The White House on Tuesday threatened a veto of Democrats' broad housing rescue plan, calling it a burdensome bailout that would open taxpayers to too much risk.Link (aside added).
The threat came as the House prepares to vote Wednesday on the package, which is aimed at preventing foreclosures and stabilizing the housing market. The veto threat signaled that despite growing GOP support for the measure, especially among Republicans from areas hardest hit by the housing crisis, the plan could become mired in a partisan spat over which party is doing more to help homeowners in need.
But in a statement released Tuesday evening, the White House said it was opposed to virtually the entire package.
Relaxing FHA's standards to let debt-ridden homeowners to refinance into affordable, fixed-rate mortgages would "force FHA and taxpayers to take on excessive risk, and jeopardize FHA's financial solvency," said the statement from Bush's budget office.
It also said a central requirement of the bill — that lenders accept substantial losses on the original loans so that homeowners can refinance into a mortgage they can afford — would ensure the government would be on the hook for the worst-performing loans, increasing the plan's cost for taxpayers. [Which the Fed has already done anyway.]
The measure is "going to reward scam artists and reward those who were speculating in the marketplace," said Rep. John Boehner of Ohio, the House Republican leader. "To ask American taxpayers to bail out those who were scamming the system I think is very, very unfair."
And straight talk from the next President -- he's just not that into us (except for our votes):
John McCain said today he opposes government action to bail out homeowners having trouble with their mortgages, the New York Times reports.
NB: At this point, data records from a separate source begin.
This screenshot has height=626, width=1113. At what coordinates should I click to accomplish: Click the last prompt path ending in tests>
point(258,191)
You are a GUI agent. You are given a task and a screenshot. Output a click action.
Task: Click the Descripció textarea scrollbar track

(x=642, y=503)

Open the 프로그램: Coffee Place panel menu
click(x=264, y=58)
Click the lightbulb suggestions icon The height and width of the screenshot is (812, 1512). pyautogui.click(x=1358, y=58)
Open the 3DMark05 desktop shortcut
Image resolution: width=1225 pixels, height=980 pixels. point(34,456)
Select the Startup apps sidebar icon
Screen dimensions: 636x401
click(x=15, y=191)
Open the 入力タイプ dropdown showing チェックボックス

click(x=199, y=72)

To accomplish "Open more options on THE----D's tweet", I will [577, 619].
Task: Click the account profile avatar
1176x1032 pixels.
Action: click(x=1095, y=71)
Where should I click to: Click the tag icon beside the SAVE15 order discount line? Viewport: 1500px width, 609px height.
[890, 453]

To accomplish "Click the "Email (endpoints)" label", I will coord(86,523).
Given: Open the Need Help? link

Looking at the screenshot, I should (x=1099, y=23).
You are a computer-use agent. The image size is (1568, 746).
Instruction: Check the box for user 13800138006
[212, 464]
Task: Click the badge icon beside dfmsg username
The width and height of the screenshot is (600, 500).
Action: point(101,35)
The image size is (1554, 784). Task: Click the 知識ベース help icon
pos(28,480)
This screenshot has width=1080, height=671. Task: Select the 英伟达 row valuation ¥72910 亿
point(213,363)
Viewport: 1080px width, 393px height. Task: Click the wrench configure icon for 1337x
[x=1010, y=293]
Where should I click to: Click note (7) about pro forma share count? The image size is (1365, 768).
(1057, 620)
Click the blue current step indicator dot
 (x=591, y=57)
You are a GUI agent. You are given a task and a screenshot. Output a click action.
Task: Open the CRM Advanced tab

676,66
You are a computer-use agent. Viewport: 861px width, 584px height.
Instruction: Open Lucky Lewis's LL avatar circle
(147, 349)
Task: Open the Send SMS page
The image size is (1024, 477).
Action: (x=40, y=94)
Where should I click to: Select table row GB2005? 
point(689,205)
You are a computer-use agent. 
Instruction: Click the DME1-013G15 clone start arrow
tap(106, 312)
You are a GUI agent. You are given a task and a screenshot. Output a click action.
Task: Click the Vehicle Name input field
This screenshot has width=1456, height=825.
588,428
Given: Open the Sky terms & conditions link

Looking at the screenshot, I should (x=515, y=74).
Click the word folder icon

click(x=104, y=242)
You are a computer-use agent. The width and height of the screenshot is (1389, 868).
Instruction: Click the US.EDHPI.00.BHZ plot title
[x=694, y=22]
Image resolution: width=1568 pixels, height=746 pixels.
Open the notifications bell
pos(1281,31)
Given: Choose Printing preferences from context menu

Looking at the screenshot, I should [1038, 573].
McCain—who will receive Nancy Reagan's endorsement today—differentiated himself from both Democratic candidates, who have called for federal intervention, saying: “It is not the duty of government to bail out and reward those who act irresponsibly."Link.
However, McCain said, intervention was prudent if it prevented “systemic risk that would endanger the entire financial system."
So both are in agreement: The crisis is all due to the borrowers.